Applicants typically have excellent academic credentials, but their resumes also come packed with several years of peace-related NGO work experience, fluency in at least two languages, and a practical conception of how they intend to make a difference in the world. Kazuo Takahashi, director of the Rotary Peace Center at ICU, describes fellows as "resourceful," a quality that he says "almost guarantees they will have active roles in the world community after graduation."
The Rotary Foundation is prepared to bestow as many as 70 fellowships annually. Currently, it falls well short of that figure due to a "lack of eligible candidates," states Tamamura. "People don't always understand what we are looking for," he adds. The Rotary discourages applicants fresh out of college. Rather, it seeks to attract mid-career candidates who have sufficient work experience, proof of commitment to community service, and international exposure. Getting the word out, however, has proved challenging. Nai-Hua Wu, a student from Taiwan and one of ICU's six 2005-2007 awardees, admitted the toughest part of the application process in her case was convincing the judges that her internships were sufficient to fulfill the stringent work experience requirements. Never mind that her resume was covered in awards and academic achievements. "I had to convince them that I had the potential to do great things in the future," Wu says.

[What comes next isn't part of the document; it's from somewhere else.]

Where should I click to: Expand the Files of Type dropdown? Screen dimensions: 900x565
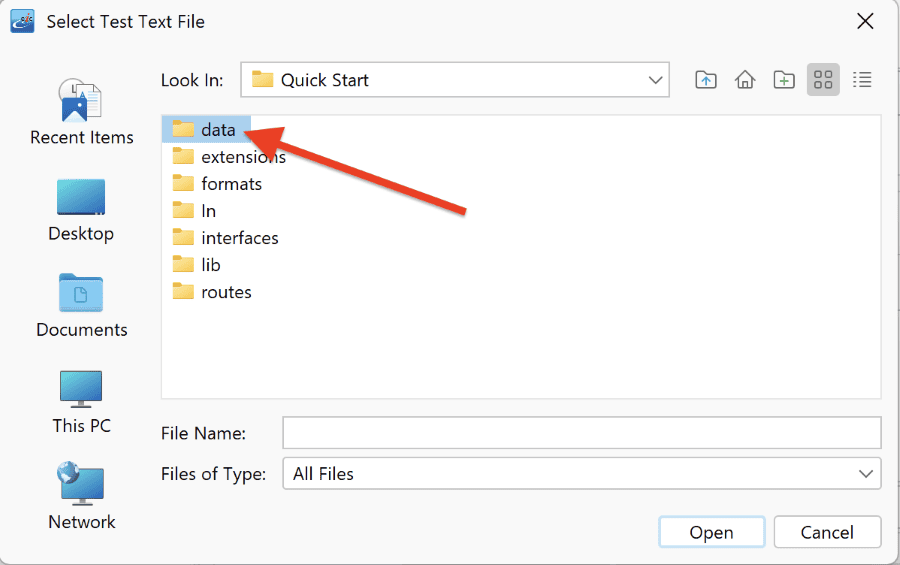coord(866,474)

Graduates from the first two classes of fellows have already moved on to jobs that make use of the award. A quick perusal reveals an international list of educators and activists, with published works ranging from recycling to eradication of land mines in Sri Lanka.
But what about that recipient who went on the join the Austrian Armed forces? "Well, the fellowship doesn't come with strings attached," shrugs Tamamura. "Fellows are free to go and do what they want. But, we hope that they will eventually provide a pacifying influence."
The unofficial cutoff age for scholarship applications hovers near 40, but Tamamura, nearly twice that age, proves that peacekeeping can be a lifelong ambition. Asked why he found himself so involved in the Rotary's award, he answered simply, "It's my responsibility, because there are too many war-mongering people in the world, but not enough peacekeeping people."